Stored items
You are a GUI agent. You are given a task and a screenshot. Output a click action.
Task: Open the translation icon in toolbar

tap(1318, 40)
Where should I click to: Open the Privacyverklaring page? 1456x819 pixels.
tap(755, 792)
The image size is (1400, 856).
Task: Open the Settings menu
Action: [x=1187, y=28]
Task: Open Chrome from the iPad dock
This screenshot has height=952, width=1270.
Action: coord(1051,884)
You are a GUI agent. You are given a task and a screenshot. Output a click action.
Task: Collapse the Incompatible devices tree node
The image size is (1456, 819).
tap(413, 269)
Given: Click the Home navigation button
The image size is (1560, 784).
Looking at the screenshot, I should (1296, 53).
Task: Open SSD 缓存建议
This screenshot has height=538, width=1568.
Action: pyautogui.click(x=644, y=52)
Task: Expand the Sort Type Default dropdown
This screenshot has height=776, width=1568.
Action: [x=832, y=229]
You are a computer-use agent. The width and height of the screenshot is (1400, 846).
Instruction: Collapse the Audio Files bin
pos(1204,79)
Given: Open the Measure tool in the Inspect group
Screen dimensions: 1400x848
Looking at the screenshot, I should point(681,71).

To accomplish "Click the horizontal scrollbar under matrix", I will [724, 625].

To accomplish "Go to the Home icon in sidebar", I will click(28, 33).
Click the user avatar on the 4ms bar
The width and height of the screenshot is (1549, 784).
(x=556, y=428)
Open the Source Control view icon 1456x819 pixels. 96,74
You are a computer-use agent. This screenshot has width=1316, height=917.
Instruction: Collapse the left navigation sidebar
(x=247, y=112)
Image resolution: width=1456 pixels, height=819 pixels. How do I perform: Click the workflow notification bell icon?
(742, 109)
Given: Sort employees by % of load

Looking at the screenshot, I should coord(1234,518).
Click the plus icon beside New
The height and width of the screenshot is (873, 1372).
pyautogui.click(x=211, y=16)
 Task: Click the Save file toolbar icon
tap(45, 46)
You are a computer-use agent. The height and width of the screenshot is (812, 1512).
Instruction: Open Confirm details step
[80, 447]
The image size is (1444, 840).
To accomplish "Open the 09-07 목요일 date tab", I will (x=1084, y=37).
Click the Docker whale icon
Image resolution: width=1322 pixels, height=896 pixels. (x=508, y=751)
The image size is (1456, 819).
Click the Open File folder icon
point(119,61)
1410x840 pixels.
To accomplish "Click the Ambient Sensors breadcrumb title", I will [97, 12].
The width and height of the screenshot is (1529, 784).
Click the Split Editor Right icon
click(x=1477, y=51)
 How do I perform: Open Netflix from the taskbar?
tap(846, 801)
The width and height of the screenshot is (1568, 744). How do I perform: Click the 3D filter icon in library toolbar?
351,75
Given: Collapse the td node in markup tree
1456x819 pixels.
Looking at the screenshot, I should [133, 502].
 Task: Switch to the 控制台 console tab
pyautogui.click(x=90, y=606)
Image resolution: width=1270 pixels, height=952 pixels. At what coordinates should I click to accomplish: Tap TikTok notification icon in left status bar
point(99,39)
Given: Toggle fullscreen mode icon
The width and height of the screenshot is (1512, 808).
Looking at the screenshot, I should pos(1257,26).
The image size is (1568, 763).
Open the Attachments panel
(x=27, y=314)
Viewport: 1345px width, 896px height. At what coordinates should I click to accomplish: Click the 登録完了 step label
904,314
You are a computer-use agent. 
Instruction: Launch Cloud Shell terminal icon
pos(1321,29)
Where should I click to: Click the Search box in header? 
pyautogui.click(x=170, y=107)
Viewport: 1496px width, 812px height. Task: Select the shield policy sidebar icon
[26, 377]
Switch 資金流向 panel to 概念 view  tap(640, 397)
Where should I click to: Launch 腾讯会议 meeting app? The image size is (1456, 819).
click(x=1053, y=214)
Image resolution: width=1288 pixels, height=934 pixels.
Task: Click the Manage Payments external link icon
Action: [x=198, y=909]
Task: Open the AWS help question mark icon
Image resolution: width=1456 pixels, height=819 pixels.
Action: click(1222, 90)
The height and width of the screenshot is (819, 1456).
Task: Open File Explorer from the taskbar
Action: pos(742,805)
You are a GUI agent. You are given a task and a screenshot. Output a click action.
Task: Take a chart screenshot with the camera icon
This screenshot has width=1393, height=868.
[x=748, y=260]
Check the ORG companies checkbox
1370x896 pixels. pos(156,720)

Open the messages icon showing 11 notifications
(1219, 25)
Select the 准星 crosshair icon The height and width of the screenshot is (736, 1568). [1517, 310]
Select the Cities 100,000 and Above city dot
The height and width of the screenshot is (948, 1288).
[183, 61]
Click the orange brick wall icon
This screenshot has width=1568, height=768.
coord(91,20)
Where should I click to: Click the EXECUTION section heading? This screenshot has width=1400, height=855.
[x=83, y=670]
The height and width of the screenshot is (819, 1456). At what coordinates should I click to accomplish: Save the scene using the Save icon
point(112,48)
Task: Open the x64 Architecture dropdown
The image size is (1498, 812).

> [EXERCISE INSTRUCTIONS]:
Copy the records out again word for word.

> [ANSWER TO THIS TASK]:
You are a GUI agent. You are given a task and a screenshot. Output a click action.
Task: Open the translation icon in toolbar

tap(1318, 40)
Where should I click to: Open the Privacyverklaring page? 1456x819 pixels.
tap(755, 792)
The image size is (1400, 856).
Task: Open the Settings menu
Action: [x=1187, y=28]
Task: Open Chrome from the iPad dock
This screenshot has height=952, width=1270.
Action: coord(1051,884)
You are a GUI agent. You are given a task and a screenshot. Output a click action.
Task: Collapse the Incompatible devices tree node
The image size is (1456, 819).
tap(413, 269)
Given: Click the Home navigation button
The image size is (1560, 784).
Looking at the screenshot, I should (1296, 53).
Task: Open SSD 缓存建议
This screenshot has height=538, width=1568.
Action: pyautogui.click(x=644, y=52)
Task: Expand the Sort Type Default dropdown
This screenshot has height=776, width=1568.
Action: [x=832, y=229]
You are a computer-use agent. The width and height of the screenshot is (1400, 846).
Instruction: Collapse the Audio Files bin
pos(1204,79)
Given: Open the Measure tool in the Inspect group
Screen dimensions: 1400x848
Looking at the screenshot, I should point(681,71).

To accomplish "Click the horizontal scrollbar under matrix", I will [724, 625].

To accomplish "Go to the Home icon in sidebar", I will click(28, 33).
Click the user avatar on the 4ms bar
The width and height of the screenshot is (1549, 784).
(x=556, y=428)
Open the Source Control view icon 1456x819 pixels. 96,74
You are a computer-use agent. This screenshot has width=1316, height=917.
Instruction: Collapse the left navigation sidebar
(x=247, y=112)
Image resolution: width=1456 pixels, height=819 pixels. How do I perform: Click the workflow notification bell icon?
(742, 109)
Given: Sort employees by % of load

Looking at the screenshot, I should coord(1234,518).
Click the plus icon beside New
The height and width of the screenshot is (873, 1372).
pyautogui.click(x=211, y=16)
 Task: Click the Save file toolbar icon
tap(45, 46)
You are a computer-use agent. The height and width of the screenshot is (812, 1512).
Instruction: Open Confirm details step
[80, 447]
The image size is (1444, 840).
To accomplish "Open the 09-07 목요일 date tab", I will (x=1084, y=37).
Click the Docker whale icon
Image resolution: width=1322 pixels, height=896 pixels. (x=508, y=751)
The image size is (1456, 819).
Click the Open File folder icon
point(119,61)
1410x840 pixels.
To accomplish "Click the Ambient Sensors breadcrumb title", I will [97, 12].
The width and height of the screenshot is (1529, 784).
Click the Split Editor Right icon
click(x=1477, y=51)
 How do I perform: Open Netflix from the taskbar?
tap(846, 801)
The width and height of the screenshot is (1568, 744). How do I perform: Click the 3D filter icon in library toolbar?
351,75
Given: Collapse the td node in markup tree
1456x819 pixels.
Looking at the screenshot, I should [133, 502].
 Task: Switch to the 控制台 console tab
pyautogui.click(x=90, y=606)
Image resolution: width=1270 pixels, height=952 pixels. At what coordinates should I click to accomplish: Tap TikTok notification icon in left status bar
point(99,39)
Given: Toggle fullscreen mode icon
The width and height of the screenshot is (1512, 808).
Looking at the screenshot, I should pos(1257,26).
The image size is (1568, 763).
Open the Attachments panel
(x=27, y=314)
Viewport: 1345px width, 896px height. At what coordinates should I click to accomplish: Click the 登録完了 step label
904,314
You are a computer-use agent. 
Instruction: Launch Cloud Shell terminal icon
pos(1321,29)
Where should I click to: Click the Search box in header? 
pyautogui.click(x=170, y=107)
Viewport: 1496px width, 812px height. Task: Select the shield policy sidebar icon
[26, 377]
Switch 資金流向 panel to 概念 view  tap(640, 397)
Where should I click to: Launch 腾讯会议 meeting app? The image size is (1456, 819).
click(x=1053, y=214)
Image resolution: width=1288 pixels, height=934 pixels.
Task: Click the Manage Payments external link icon
Action: [x=198, y=909]
Task: Open the AWS help question mark icon
Image resolution: width=1456 pixels, height=819 pixels.
Action: click(1222, 90)
The height and width of the screenshot is (819, 1456).
Task: Open File Explorer from the taskbar
Action: pos(742,805)
You are a GUI agent. You are given a task and a screenshot. Output a click action.
Task: Take a chart screenshot with the camera icon
This screenshot has width=1393, height=868.
[x=748, y=260]
Check the ORG companies checkbox
1370x896 pixels. pos(156,720)

Open the messages icon showing 11 notifications
(1219, 25)
Select the 准星 crosshair icon The height and width of the screenshot is (736, 1568). [1517, 310]
Select the Cities 100,000 and Above city dot
The height and width of the screenshot is (948, 1288).
[183, 61]
Click the orange brick wall icon
This screenshot has width=1568, height=768.
coord(91,20)
Where should I click to: Click the EXECUTION section heading? This screenshot has width=1400, height=855.
[x=83, y=670]
The height and width of the screenshot is (819, 1456). At what coordinates should I click to accomplish: Save the scene using the Save icon
point(112,48)
Task: Open the x64 Architecture dropdown
The image size is (1498, 812).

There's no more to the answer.